Cette ordonnance est prise en application de la loi n° 2016-1547 du 18 novembre 2016 de modernisation de la justice du XXIème siècle. La loi a habilité le Gouvernement à prendre des mesures relevant du domaine de la loi pour mettre en œuvre l’accord sur une juridiction unifiée du brevet, signé à Bruxelles le 19 février 2013, et pour assurer la compatibilité de la législation avec les deux règlements (UE) du 17 décembre 2012 n° 1257/2012 et n° 1260/2012 adoptés à l’issue d’une procédure de coopération renforcée entre États membres dans le domaine de la création d’une protection unitaire conférée par un brevet.

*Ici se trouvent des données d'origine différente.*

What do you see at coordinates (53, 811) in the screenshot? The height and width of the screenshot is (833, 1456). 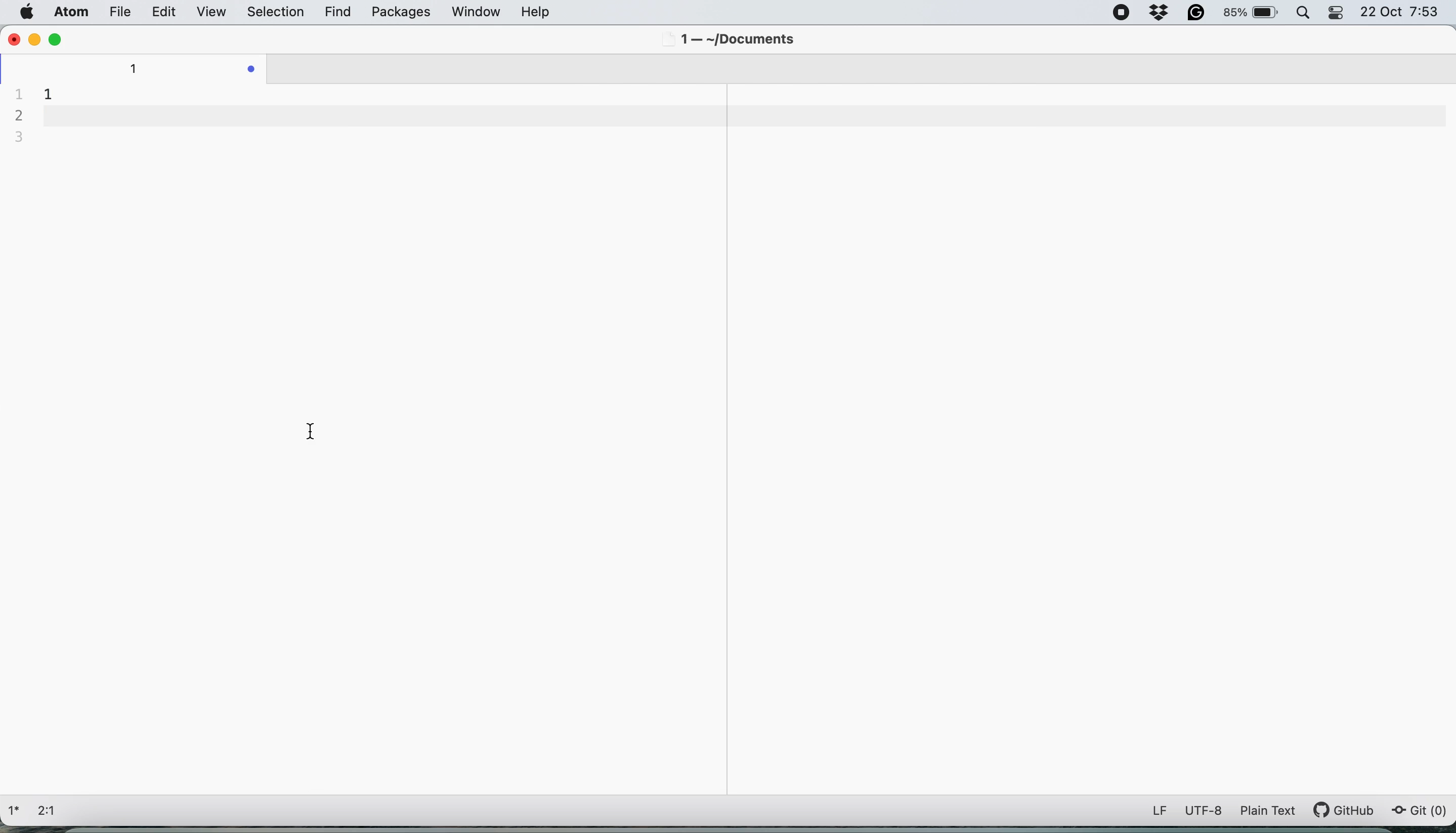 I see `2:1` at bounding box center [53, 811]. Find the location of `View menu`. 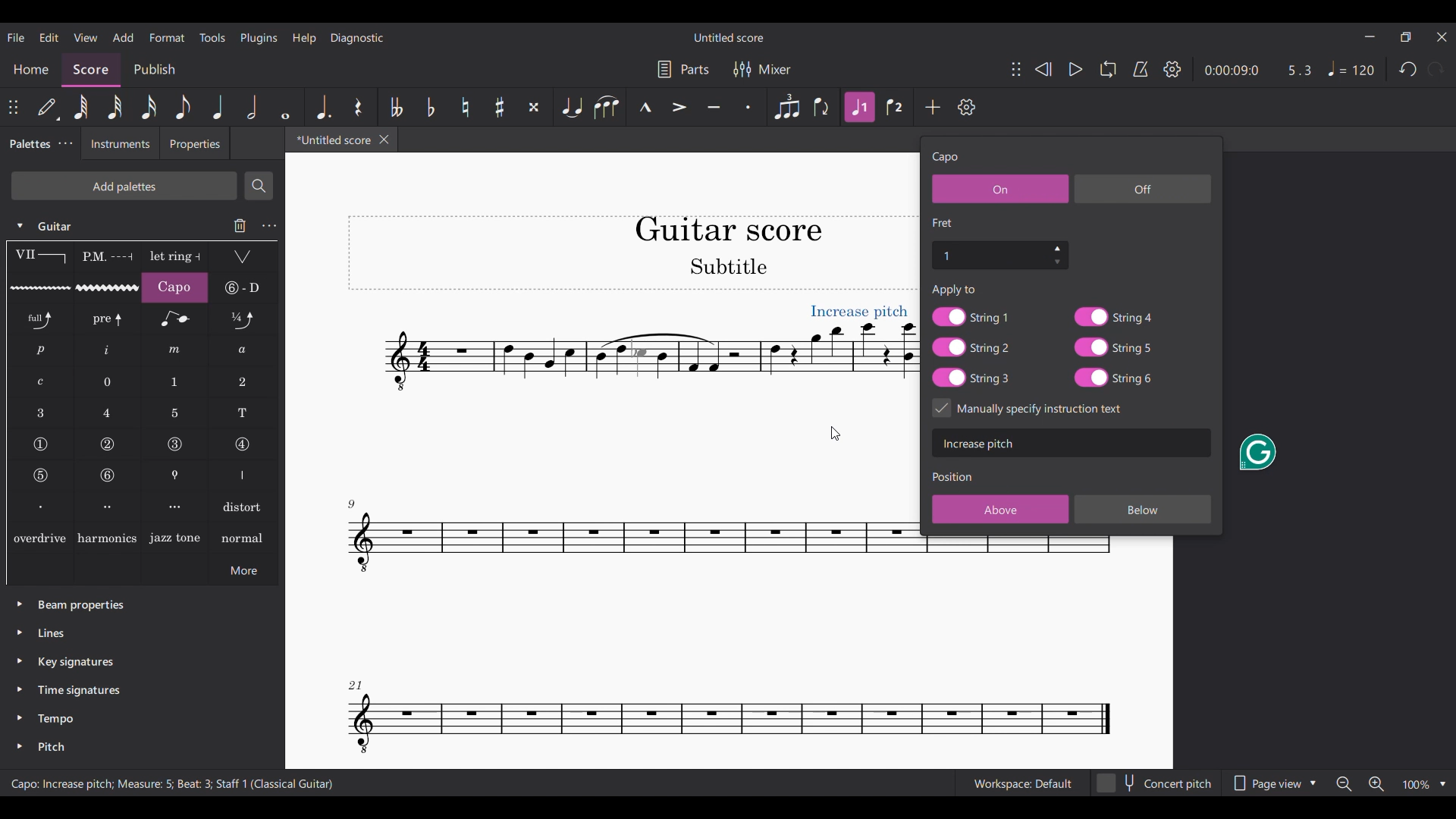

C’est pour répondre aux inconvénients du système actuel du brevet européen que ces textes formant le « paquet brevet » ont été adoptés. Actuellement, la protection octroyée par un brevet européen n’a pas d’effet automatique dans les 38 États parties à la convention de Munich du 5 octobre 1973, car le brevet européen est constitué d’une pluralité de brevets nationaux. Ce système engendre des frais importants pour les titulaires de brevets. De plus, en cas d’atteinte à ses droits sur le territoire de plusieurs États membres de l’Union, le titulaire d’un brevet européen est souvent contraint de saisir plusieurs juridictions nationales.

Le brevet européen à effet unitaire, institué par le règlement précité n° 1257/2012, confèrera à son titulaire une protection de son innovation uniforme dans les 26 États participants à la coopération renforcée, tout en réduisant significativement les coûts pour les entreprises et les particuliers. Une juridiction unique commune à ces États membres, la juridiction unifiée des brevets, sera exclusivement compétente pour connaître des actions relatives au brevet européen à effet unitaire et pour connaître, à terme, des actions relatives aux brevets européens. Les titulaires de brevets bénéficieront de décisions rapides et exécutoires sur l’ensemble des territoires des États membres participants. La création de cette nouvelle juridiction permettra ainsi de renforcer la sécurité juridique des titulaires de titres, d’améliorer la lutte contre la contrefaçon et de diminuer les frais de procédure. La France accueillera le siège de la division centrale du tribunal de première instance, et son premier président sera français.

Le projet d’ordonnance modifie le code de la propriété intellectuelle, en prévoyant, notamment, l’articulation entre les différents brevets, la compétence exclusive de la juridiction unifiée du brevet, la diffusion aux tiers par l’Institut national de la propriété industrielle des informations relatives au brevet européen à effet unitaire et l’extension des effets de ce brevet aux territoires d’outre-mer.

Après la publication de cette ordonnance et de son décret d’application, la législation française sera parfaitement adaptée lorsqu’interviendra l’entrée en vigueur de l’accord sur la juridiction unifiée du brevet, ratifié par la France par la loi n° 2014‑199 du 24 février 2014 autorisant la ratification de l’accord relatif à une juridiction unifiée du brevet.

L’ensemble du dispositif constitue une avancée considérable pour l’investissement dans la recherche et la compétitivité des entreprises.

Lutte contre les contenus illicites en ligne: la Commission européenne a lancé une consultation publique

Le 1er mars dernier, la Commission européenne a publié des mesures non contraignantes destinées à lutter de manière efficace contre les contenus illicites en ligne, dont les contenus portant atteinte aux droits de propriété intellectuelle. Elle recommande aux entreprises de mettre en place des procédures de notification plus claires (procédures accélérées pour les « signaleurs de confiance », etc.), des outils automatisés permettant de détecter et de supprimer tout contenu illicite, des garanties plus strictes pour garantir les droits fondamentaux (liberté d’expression, protection des données). Les entreprises sont par ailleurs encouragées à appliquer le principe de proportionnalité lors de la suppression des contenus illicites.

Les États membres et les entreprises ont six mois pour se conformer à ces recommandations. La Commission évaluera la nécessité de mesures supplémentaires, y compris des mesures législatives.

Une consultation publique a récemment été lancée. Le grand public et les parties intéressées ont jusqu’au 25 juin pour y participer.